### Task details:
Please set out the listing from its first line through the line containing "In order to click on legend-label: UA-Acid" as a Markdown table with the columns Row and Entry, numbering each line and leaving out blank lines.

### Exercise input:
--- START ---
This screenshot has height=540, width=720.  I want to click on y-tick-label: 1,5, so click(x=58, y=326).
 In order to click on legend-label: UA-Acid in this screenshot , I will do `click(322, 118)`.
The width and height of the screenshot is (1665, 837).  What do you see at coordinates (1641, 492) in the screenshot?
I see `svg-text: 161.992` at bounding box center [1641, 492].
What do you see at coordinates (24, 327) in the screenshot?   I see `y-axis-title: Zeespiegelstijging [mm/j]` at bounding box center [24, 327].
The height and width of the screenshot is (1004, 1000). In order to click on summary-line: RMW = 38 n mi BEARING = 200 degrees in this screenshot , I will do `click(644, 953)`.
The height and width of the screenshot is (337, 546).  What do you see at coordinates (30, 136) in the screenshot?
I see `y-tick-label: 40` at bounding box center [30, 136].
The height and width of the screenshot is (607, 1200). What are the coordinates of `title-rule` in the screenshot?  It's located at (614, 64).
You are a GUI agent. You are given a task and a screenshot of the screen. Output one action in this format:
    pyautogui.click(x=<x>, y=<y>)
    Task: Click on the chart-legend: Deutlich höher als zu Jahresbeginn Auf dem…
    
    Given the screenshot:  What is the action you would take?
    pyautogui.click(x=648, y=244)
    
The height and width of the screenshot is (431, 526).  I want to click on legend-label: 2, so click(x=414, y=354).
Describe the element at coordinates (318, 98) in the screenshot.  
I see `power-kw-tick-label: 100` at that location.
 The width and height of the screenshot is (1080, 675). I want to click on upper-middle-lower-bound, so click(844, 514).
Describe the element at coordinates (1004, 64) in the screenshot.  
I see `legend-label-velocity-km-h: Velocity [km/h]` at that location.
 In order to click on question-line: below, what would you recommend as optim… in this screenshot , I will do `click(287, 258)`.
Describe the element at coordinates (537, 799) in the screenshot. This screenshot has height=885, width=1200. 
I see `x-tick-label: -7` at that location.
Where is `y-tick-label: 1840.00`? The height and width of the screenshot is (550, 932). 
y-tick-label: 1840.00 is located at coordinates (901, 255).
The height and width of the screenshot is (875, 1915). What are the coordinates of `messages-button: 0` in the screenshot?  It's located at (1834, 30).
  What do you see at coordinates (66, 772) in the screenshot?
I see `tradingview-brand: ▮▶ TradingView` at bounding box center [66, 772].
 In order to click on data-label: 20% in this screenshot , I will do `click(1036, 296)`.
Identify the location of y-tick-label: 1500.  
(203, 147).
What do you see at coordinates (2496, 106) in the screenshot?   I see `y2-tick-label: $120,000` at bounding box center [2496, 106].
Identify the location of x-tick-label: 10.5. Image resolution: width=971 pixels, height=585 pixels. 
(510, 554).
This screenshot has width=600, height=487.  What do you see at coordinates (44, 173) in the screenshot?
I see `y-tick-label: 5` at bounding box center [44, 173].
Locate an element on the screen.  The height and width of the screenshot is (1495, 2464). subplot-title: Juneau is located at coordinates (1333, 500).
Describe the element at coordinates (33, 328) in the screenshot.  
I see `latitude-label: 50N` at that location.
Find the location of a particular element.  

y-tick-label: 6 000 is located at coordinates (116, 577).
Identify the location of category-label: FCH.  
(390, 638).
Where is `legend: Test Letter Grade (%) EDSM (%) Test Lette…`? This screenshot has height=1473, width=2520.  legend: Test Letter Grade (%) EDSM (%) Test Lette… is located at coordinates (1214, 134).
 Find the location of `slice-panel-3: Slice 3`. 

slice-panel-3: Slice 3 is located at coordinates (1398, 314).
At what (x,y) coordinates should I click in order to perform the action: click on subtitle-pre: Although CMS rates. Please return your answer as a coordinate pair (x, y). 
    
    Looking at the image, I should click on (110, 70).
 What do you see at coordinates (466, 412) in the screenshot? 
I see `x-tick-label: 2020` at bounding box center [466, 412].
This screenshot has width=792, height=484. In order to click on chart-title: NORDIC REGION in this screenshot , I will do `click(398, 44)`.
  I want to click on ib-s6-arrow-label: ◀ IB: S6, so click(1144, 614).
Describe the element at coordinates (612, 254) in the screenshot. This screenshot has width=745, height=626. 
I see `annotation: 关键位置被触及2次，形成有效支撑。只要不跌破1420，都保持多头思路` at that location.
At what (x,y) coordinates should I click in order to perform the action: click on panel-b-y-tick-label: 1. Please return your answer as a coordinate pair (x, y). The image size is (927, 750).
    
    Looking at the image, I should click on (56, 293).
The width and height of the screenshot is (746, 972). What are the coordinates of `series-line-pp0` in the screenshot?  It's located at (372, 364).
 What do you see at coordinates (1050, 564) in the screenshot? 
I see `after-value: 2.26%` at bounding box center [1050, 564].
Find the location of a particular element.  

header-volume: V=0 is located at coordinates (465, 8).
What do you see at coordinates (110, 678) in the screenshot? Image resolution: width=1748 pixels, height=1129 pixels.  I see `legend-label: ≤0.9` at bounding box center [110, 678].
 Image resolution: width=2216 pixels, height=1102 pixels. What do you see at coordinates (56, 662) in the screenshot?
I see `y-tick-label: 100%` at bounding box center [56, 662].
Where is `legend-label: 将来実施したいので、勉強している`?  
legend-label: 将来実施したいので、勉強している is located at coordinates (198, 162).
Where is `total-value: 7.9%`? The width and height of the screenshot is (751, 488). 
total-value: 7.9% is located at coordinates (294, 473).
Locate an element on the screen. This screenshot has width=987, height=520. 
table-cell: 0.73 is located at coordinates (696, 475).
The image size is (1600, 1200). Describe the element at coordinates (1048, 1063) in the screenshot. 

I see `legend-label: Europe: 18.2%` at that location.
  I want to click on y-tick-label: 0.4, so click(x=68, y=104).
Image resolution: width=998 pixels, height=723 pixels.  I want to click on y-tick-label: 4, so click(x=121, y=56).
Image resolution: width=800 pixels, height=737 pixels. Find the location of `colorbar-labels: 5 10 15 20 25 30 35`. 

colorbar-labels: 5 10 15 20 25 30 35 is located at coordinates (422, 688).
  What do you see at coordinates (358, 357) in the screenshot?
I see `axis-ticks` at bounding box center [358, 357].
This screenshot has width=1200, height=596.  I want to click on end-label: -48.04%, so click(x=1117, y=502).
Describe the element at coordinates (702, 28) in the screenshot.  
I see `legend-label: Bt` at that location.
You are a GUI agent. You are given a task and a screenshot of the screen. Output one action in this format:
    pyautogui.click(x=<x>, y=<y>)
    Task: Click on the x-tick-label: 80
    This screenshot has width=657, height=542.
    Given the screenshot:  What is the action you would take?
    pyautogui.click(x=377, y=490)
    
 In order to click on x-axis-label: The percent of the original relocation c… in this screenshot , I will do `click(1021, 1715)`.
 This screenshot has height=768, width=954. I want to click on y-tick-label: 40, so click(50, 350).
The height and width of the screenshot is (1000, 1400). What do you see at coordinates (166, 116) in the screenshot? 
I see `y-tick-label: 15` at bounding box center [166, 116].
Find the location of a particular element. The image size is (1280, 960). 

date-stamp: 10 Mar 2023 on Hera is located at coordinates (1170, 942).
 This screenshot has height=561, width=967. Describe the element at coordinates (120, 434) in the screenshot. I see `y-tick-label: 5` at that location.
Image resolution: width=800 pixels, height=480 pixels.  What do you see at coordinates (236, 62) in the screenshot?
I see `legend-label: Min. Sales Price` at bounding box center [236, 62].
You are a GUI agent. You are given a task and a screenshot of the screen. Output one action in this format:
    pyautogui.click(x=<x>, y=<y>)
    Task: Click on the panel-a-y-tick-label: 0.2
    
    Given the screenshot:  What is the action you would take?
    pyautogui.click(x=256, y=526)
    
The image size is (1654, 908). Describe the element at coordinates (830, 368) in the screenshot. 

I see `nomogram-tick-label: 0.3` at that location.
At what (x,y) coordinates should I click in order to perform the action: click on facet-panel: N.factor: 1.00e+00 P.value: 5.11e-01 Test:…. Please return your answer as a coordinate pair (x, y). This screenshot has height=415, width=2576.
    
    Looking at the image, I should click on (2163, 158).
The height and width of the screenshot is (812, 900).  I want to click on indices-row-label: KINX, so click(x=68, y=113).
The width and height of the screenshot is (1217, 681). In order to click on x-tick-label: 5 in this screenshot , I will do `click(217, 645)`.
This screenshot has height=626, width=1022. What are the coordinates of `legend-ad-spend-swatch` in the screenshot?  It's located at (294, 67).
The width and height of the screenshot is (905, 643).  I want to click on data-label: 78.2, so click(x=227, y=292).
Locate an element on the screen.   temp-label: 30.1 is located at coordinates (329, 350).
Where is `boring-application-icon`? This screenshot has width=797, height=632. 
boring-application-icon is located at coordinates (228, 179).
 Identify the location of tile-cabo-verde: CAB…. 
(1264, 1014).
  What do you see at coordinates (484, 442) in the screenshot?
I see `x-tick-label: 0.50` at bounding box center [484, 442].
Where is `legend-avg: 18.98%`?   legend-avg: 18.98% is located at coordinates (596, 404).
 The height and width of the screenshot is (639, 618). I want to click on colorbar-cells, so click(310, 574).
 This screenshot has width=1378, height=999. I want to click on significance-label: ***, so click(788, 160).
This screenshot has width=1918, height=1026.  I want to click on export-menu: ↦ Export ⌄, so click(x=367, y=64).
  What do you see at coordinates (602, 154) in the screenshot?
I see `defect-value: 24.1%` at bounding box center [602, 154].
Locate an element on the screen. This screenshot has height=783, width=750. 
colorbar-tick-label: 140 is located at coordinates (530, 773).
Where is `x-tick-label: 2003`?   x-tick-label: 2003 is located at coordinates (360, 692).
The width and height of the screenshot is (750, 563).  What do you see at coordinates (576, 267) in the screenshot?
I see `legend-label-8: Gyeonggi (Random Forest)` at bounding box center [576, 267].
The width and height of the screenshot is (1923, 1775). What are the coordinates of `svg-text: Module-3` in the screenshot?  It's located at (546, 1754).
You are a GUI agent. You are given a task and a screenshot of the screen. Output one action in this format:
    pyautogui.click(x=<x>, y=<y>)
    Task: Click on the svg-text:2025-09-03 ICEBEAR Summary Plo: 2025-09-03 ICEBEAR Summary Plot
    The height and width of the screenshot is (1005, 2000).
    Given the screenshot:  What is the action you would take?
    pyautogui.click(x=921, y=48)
--- END ---
### Task answer:
| Row | Entry |
|---|---|
| 1 | This screenshot has height=540, width=720.  I want to click on y-tick-label: 1,5, so click(x=58, y=326). |
| 2 |  In order to click on legend-label: UA-Acid in this screenshot , I will do `click(322, 118)`. |